▶ _ASSIGNMENT_
Tally the lines of the listing that contain the word "Chisoda", then give the total and nothing else.

----

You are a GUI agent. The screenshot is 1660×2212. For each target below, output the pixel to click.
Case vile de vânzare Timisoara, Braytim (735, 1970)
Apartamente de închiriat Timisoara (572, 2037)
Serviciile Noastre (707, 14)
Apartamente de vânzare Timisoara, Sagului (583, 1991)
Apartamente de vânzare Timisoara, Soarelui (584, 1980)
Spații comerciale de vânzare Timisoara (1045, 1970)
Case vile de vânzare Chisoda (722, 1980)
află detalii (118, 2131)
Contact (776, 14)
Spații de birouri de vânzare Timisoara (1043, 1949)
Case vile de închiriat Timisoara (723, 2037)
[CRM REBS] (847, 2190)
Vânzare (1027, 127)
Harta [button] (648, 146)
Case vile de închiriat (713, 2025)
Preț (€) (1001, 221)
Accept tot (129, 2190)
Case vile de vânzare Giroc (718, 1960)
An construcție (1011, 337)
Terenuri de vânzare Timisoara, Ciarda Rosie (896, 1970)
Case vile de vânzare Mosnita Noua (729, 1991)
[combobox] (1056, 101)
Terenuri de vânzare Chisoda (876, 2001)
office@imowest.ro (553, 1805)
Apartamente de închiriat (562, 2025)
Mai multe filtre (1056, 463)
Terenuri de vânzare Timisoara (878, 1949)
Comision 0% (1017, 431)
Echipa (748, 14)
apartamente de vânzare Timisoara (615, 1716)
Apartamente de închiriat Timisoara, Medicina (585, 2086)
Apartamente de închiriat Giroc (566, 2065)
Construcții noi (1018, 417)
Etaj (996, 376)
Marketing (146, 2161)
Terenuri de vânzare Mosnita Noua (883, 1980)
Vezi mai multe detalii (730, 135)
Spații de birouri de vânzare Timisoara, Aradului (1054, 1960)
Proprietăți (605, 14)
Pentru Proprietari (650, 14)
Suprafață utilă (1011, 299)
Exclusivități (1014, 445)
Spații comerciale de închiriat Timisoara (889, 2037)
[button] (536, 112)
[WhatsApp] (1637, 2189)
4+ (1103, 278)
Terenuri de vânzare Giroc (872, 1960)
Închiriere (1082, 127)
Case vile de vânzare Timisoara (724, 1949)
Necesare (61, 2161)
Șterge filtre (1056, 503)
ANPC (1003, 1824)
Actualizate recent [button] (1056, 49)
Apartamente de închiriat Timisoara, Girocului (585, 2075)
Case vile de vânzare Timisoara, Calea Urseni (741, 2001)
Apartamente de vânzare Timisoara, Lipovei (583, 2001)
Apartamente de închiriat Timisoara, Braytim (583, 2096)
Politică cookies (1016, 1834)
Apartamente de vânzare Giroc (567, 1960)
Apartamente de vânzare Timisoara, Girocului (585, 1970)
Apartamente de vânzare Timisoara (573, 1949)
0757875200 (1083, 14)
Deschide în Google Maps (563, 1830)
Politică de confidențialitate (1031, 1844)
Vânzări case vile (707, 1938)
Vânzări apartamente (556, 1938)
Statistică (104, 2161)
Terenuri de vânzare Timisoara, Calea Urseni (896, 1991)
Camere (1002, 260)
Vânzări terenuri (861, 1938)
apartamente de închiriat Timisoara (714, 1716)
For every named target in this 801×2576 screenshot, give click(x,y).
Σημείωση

----

▶ _TASK ANSWER_
2